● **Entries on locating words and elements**
BEGIN

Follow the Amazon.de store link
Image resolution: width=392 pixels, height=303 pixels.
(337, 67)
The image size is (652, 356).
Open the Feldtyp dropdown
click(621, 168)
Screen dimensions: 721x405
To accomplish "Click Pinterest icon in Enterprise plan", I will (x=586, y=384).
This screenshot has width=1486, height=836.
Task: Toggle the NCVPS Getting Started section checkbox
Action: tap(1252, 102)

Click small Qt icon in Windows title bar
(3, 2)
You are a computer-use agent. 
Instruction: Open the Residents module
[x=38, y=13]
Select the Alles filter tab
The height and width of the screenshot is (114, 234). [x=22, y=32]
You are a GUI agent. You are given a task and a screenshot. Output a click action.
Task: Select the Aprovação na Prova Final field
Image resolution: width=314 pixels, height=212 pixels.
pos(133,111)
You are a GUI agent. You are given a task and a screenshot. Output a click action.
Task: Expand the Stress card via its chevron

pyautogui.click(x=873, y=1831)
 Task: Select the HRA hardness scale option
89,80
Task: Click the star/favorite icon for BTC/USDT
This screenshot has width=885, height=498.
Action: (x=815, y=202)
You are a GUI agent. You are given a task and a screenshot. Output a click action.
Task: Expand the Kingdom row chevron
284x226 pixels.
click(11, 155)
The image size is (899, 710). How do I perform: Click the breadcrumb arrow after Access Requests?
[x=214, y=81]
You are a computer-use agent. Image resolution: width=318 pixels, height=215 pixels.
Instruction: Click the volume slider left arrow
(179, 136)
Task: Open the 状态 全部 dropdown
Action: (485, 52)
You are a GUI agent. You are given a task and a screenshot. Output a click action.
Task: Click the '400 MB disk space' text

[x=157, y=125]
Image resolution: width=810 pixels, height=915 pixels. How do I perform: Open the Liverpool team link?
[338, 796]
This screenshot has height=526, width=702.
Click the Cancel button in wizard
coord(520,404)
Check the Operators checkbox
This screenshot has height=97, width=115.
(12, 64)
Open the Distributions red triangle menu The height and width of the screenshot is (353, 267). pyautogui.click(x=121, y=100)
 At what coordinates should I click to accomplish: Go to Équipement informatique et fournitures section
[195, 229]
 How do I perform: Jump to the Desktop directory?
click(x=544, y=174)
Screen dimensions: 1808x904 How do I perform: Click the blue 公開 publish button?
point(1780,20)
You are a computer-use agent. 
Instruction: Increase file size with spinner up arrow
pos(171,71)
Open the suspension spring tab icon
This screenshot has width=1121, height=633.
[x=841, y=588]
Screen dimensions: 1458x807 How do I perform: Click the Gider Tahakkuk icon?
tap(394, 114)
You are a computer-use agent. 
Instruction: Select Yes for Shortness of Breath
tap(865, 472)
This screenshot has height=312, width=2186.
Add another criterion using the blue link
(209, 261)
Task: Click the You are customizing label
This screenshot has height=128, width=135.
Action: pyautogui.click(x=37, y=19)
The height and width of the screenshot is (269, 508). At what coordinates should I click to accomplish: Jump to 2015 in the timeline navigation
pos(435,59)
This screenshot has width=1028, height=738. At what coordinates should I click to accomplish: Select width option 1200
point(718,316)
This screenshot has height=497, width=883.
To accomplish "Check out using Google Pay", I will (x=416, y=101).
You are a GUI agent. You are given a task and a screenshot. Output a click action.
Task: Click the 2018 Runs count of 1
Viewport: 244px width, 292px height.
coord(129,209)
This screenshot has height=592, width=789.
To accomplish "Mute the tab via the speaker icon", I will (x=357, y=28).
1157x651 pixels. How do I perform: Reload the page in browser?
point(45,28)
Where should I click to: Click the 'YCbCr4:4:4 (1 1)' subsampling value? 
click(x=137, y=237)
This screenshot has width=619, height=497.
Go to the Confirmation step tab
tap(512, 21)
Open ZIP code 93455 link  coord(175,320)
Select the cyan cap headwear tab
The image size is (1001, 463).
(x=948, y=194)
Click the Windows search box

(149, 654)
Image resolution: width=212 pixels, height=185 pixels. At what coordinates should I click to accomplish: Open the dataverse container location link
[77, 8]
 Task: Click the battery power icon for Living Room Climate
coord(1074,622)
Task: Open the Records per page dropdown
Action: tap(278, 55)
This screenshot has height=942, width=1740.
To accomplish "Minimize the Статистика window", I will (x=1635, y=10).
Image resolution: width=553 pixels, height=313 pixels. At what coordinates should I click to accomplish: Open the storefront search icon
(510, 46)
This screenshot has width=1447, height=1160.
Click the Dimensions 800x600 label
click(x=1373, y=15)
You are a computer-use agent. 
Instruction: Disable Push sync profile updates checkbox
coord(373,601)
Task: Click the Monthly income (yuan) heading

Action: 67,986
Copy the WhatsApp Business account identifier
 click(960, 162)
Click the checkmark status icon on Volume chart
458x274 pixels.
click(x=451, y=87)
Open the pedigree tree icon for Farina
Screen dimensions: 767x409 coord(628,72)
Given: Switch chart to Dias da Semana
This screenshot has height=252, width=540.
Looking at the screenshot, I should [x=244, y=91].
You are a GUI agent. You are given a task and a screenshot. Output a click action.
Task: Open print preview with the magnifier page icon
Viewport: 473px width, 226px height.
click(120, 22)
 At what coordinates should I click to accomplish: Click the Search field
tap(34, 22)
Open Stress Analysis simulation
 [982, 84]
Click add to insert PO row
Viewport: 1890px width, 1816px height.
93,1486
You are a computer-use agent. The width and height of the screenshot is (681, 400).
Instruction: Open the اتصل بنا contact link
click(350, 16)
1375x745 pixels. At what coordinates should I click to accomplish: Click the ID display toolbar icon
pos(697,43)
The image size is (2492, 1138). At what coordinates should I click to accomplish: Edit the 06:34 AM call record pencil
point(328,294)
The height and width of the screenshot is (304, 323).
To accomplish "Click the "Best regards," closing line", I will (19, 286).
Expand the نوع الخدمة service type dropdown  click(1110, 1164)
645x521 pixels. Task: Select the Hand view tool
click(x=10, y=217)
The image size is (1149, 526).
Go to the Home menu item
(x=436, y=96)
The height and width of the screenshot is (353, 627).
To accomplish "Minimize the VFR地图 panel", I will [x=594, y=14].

END

● **Work instructions**
Rewrite the data above with "GUI agent" switched to "interface agent" at every occurrence. Leave everything else unchanged.

● **Answer for this exercise**
Follow the Amazon.de store link
Image resolution: width=392 pixels, height=303 pixels.
(337, 67)
The image size is (652, 356).
Open the Feldtyp dropdown
click(621, 168)
Screen dimensions: 721x405
To accomplish "Click Pinterest icon in Enterprise plan", I will (x=586, y=384).
This screenshot has width=1486, height=836.
Task: Toggle the NCVPS Getting Started section checkbox
Action: tap(1252, 102)

Click small Qt icon in Windows title bar
(3, 2)
You are a computer-use agent. 
Instruction: Open the Residents module
[x=38, y=13]
Select the Alles filter tab
The height and width of the screenshot is (114, 234). [x=22, y=32]
You are a interface agent. You are given a task and a screenshot. Output a click action.
Task: Select the Aprovação na Prova Final field
Image resolution: width=314 pixels, height=212 pixels.
pos(133,111)
You are a interface agent. You are given a task and a screenshot. Output a click action.
Task: Expand the Stress card via its chevron

pyautogui.click(x=873, y=1831)
 Task: Select the HRA hardness scale option
89,80
Task: Click the star/favorite icon for BTC/USDT
This screenshot has width=885, height=498.
Action: (x=815, y=202)
You are a interface agent. You are given a task and a screenshot. Output a click action.
Task: Expand the Kingdom row chevron
284x226 pixels.
click(11, 155)
The image size is (899, 710). How do I perform: Click the breadcrumb arrow after Access Requests?
[x=214, y=81]
You are a computer-use agent. Image resolution: width=318 pixels, height=215 pixels.
Instruction: Click the volume slider left arrow
(179, 136)
Task: Open the 状态 全部 dropdown
Action: (485, 52)
You are a interface agent. You are given a task and a screenshot. Output a click action.
Task: Click the '400 MB disk space' text

[x=157, y=125]
Image resolution: width=810 pixels, height=915 pixels. How do I perform: Open the Liverpool team link?
[338, 796]
This screenshot has height=526, width=702.
Click the Cancel button in wizard
coord(520,404)
Check the Operators checkbox
This screenshot has height=97, width=115.
(12, 64)
Open the Distributions red triangle menu The height and width of the screenshot is (353, 267). pyautogui.click(x=121, y=100)
 At what coordinates should I click to accomplish: Go to Équipement informatique et fournitures section
[195, 229]
 How do I perform: Jump to the Desktop directory?
click(x=544, y=174)
Screen dimensions: 1808x904 How do I perform: Click the blue 公開 publish button?
point(1780,20)
You are a computer-use agent. 
Instruction: Increase file size with spinner up arrow
pos(171,71)
Open the suspension spring tab icon
This screenshot has width=1121, height=633.
[x=841, y=588]
Screen dimensions: 1458x807 How do I perform: Click the Gider Tahakkuk icon?
tap(394, 114)
You are a computer-use agent. 
Instruction: Select Yes for Shortness of Breath
tap(865, 472)
This screenshot has height=312, width=2186.
Add another criterion using the blue link
(209, 261)
Task: Click the You are customizing label
This screenshot has height=128, width=135.
Action: pyautogui.click(x=37, y=19)
The height and width of the screenshot is (269, 508). At what coordinates should I click to accomplish: Jump to 2015 in the timeline navigation
pos(435,59)
This screenshot has width=1028, height=738. At what coordinates should I click to accomplish: Select width option 1200
point(718,316)
This screenshot has height=497, width=883.
To accomplish "Check out using Google Pay", I will (x=416, y=101).
You are a interface agent. You are given a task and a screenshot. Output a click action.
Task: Click the 2018 Runs count of 1
Viewport: 244px width, 292px height.
coord(129,209)
This screenshot has height=592, width=789.
To accomplish "Mute the tab via the speaker icon", I will (x=357, y=28).
1157x651 pixels. How do I perform: Reload the page in browser?
point(45,28)
Where should I click to: Click the 'YCbCr4:4:4 (1 1)' subsampling value? 
click(x=137, y=237)
This screenshot has width=619, height=497.
Go to the Confirmation step tab
tap(512, 21)
Open ZIP code 93455 link  coord(175,320)
Select the cyan cap headwear tab
The image size is (1001, 463).
(x=948, y=194)
Click the Windows search box

(149, 654)
Image resolution: width=212 pixels, height=185 pixels. At what coordinates should I click to accomplish: Open the dataverse container location link
[77, 8]
 Task: Click the battery power icon for Living Room Climate
coord(1074,622)
Task: Open the Records per page dropdown
Action: tap(278, 55)
This screenshot has height=942, width=1740.
To accomplish "Minimize the Статистика window", I will (x=1635, y=10).
Image resolution: width=553 pixels, height=313 pixels. At what coordinates should I click to accomplish: Open the storefront search icon
(510, 46)
This screenshot has width=1447, height=1160.
Click the Dimensions 800x600 label
click(x=1373, y=15)
You are a computer-use agent. 
Instruction: Disable Push sync profile updates checkbox
coord(373,601)
Task: Click the Monthly income (yuan) heading

Action: 67,986
Copy the WhatsApp Business account identifier
 click(960, 162)
Click the checkmark status icon on Volume chart
458x274 pixels.
click(x=451, y=87)
Open the pedigree tree icon for Farina
Screen dimensions: 767x409 coord(628,72)
Given: Switch chart to Dias da Semana
This screenshot has height=252, width=540.
Looking at the screenshot, I should [x=244, y=91].
You are a interface agent. You are given a task and a screenshot. Output a click action.
Task: Open print preview with the magnifier page icon
Viewport: 473px width, 226px height.
click(120, 22)
 At what coordinates should I click to accomplish: Click the Search field
tap(34, 22)
Open Stress Analysis simulation
 [982, 84]
Click add to insert PO row
Viewport: 1890px width, 1816px height.
93,1486
You are a computer-use agent. The width and height of the screenshot is (681, 400).
Instruction: Open the اتصل بنا contact link
click(350, 16)
1375x745 pixels. At what coordinates should I click to accomplish: Click the ID display toolbar icon
pos(697,43)
The image size is (2492, 1138). At what coordinates should I click to accomplish: Edit the 06:34 AM call record pencil
point(328,294)
The height and width of the screenshot is (304, 323).
To accomplish "Click the "Best regards," closing line", I will (19, 286).
Expand the نوع الخدمة service type dropdown  click(1110, 1164)
645x521 pixels. Task: Select the Hand view tool
click(x=10, y=217)
The image size is (1149, 526).
Go to the Home menu item
(x=436, y=96)
The height and width of the screenshot is (353, 627).
To accomplish "Minimize the VFR地图 panel", I will [x=594, y=14].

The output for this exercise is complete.